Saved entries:
=== Begin Enclosure ===

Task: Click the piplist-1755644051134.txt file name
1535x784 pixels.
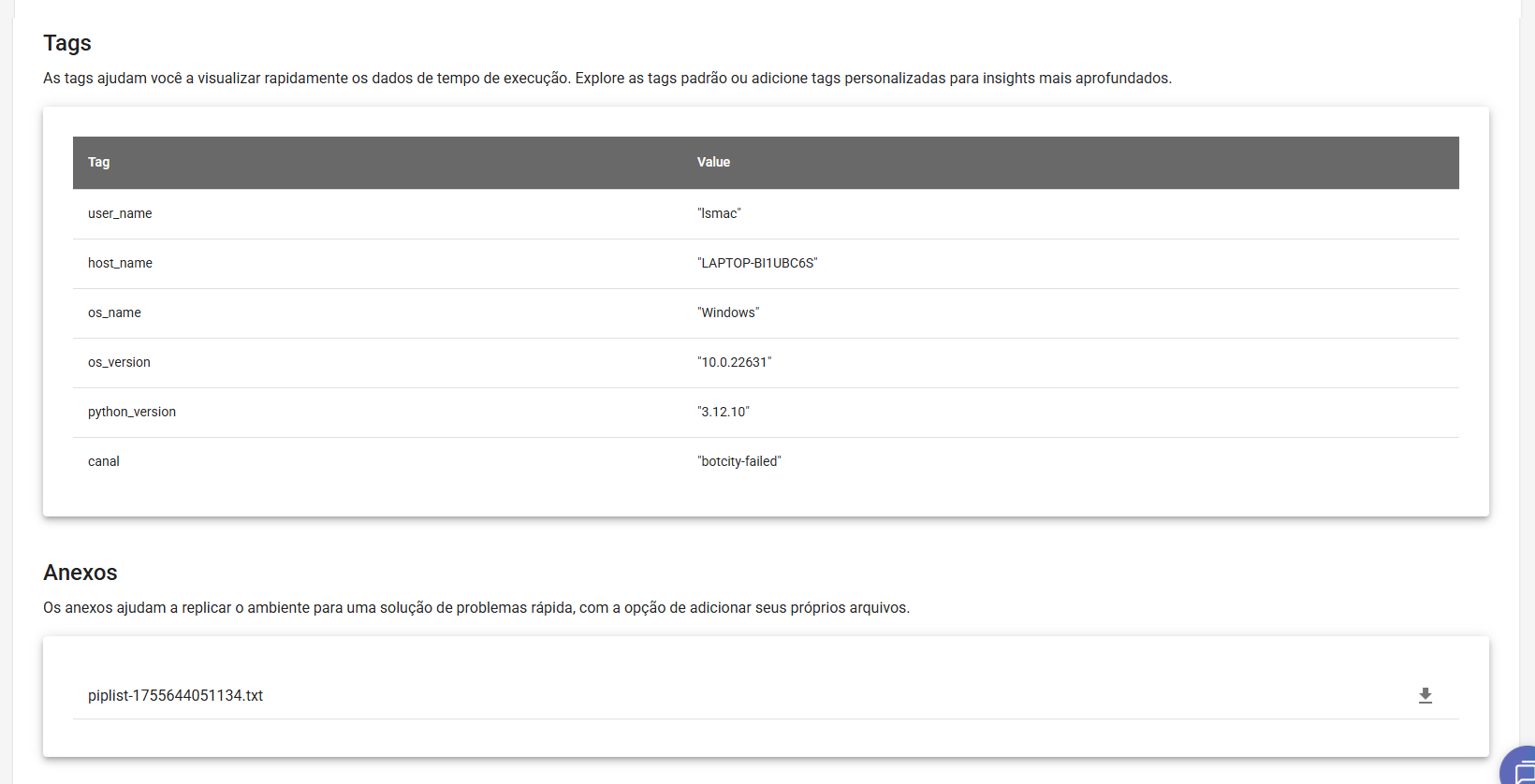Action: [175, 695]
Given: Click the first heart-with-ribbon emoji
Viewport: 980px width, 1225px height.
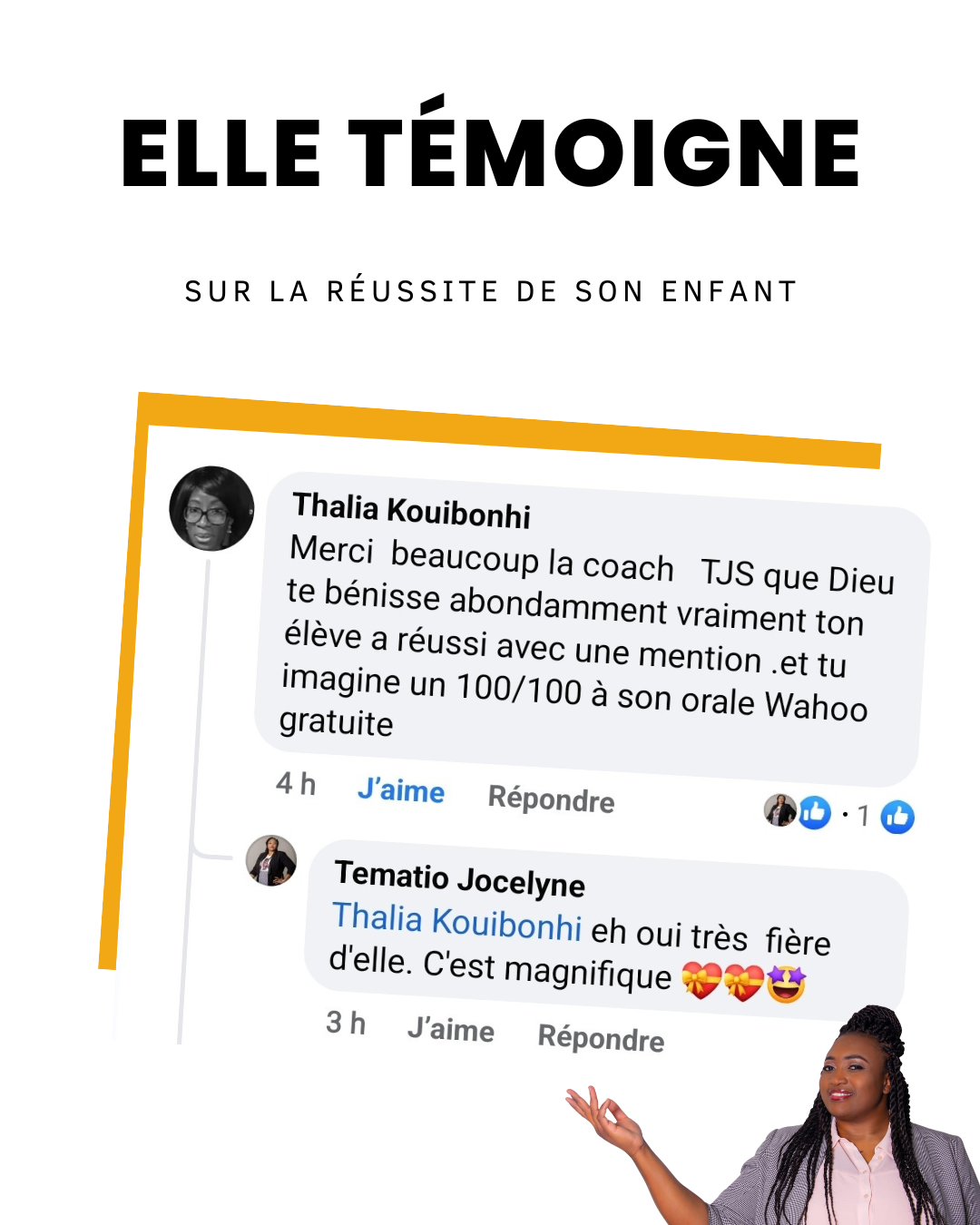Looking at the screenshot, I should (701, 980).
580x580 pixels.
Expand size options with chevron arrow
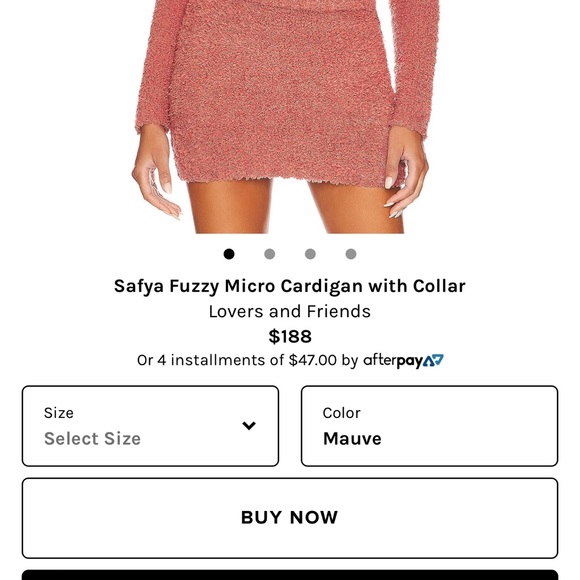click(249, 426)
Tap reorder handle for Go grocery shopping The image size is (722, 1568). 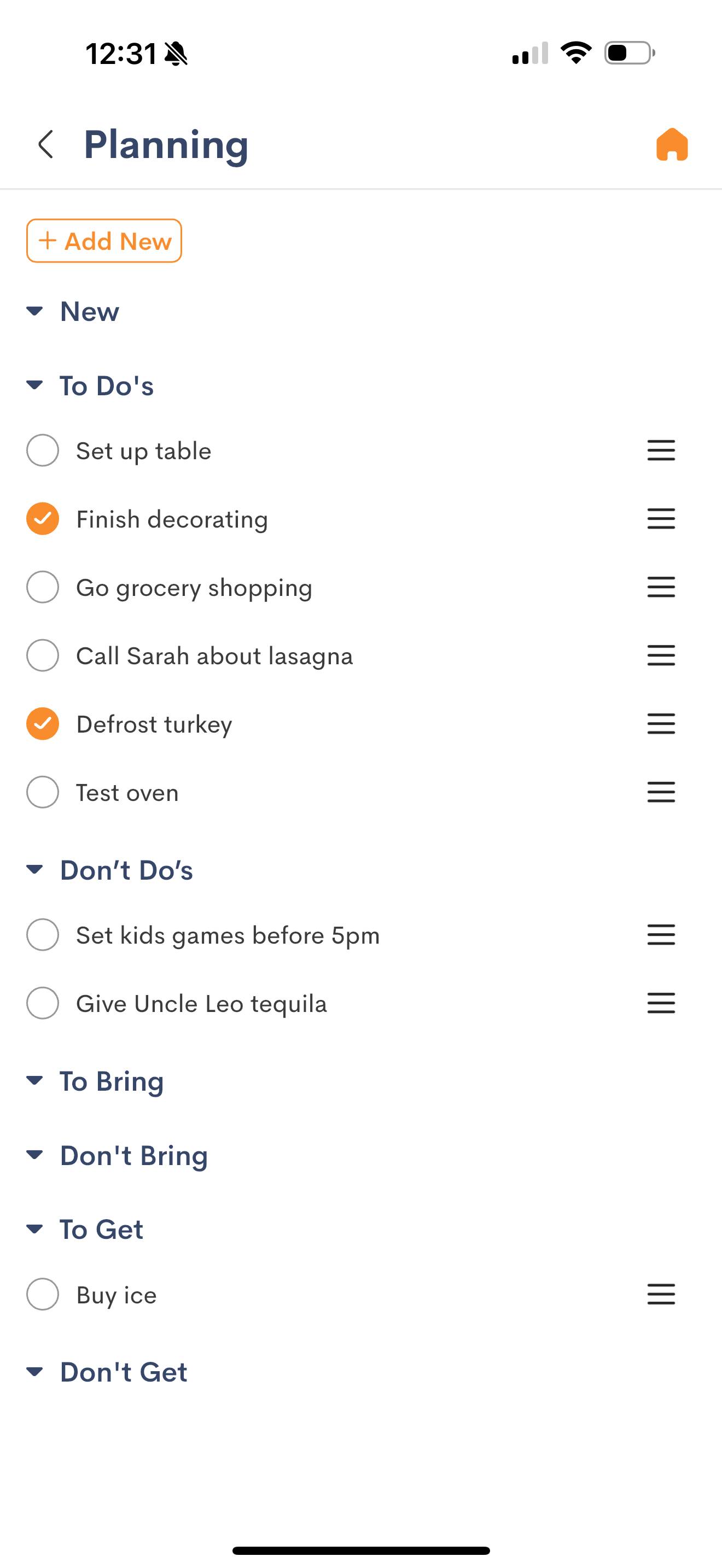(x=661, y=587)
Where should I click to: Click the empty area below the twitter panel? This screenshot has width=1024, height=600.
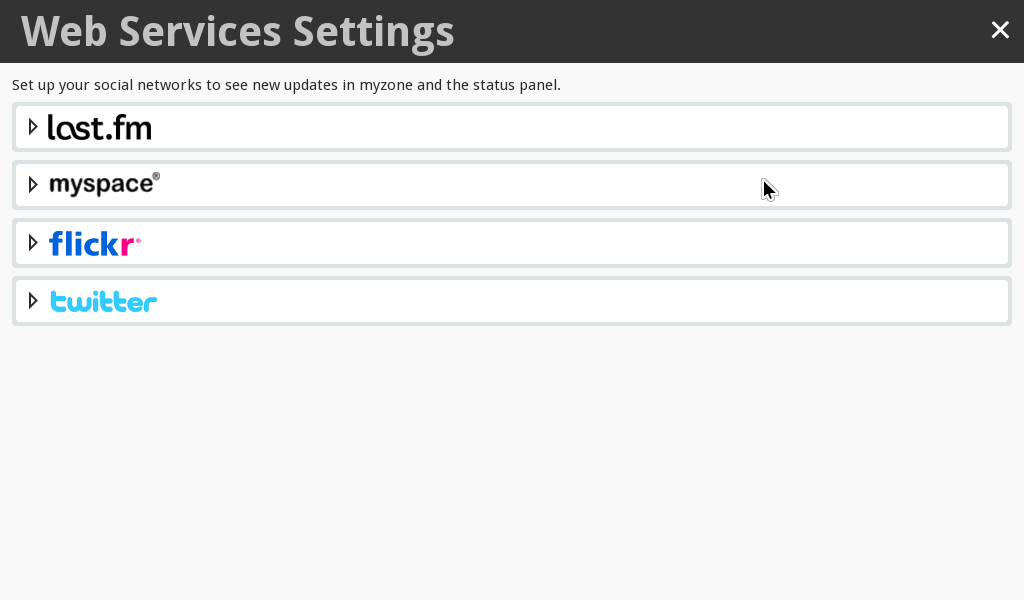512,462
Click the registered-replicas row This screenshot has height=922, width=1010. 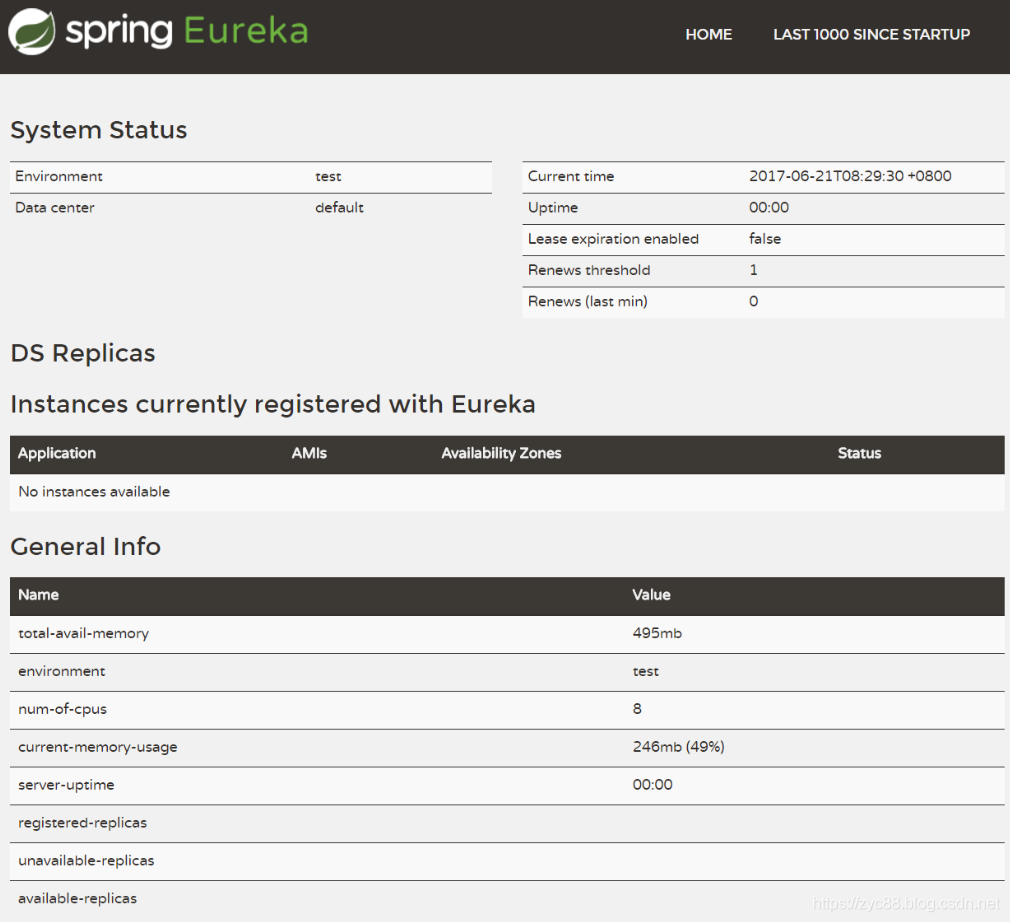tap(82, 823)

=== End Enclosure ===

(What is required) Any pictures are to be skipped, and the lines from the beginning of the entries through the line with "580x580 pixels." copied exactly.

(Written response)
Task: Click the piplist-1755644051134.txt file name
1535x784 pixels.
Action: [175, 695]
Given: Click the first heart-with-ribbon emoji
Viewport: 980px width, 1225px height.
Looking at the screenshot, I should (701, 980).
580x580 pixels.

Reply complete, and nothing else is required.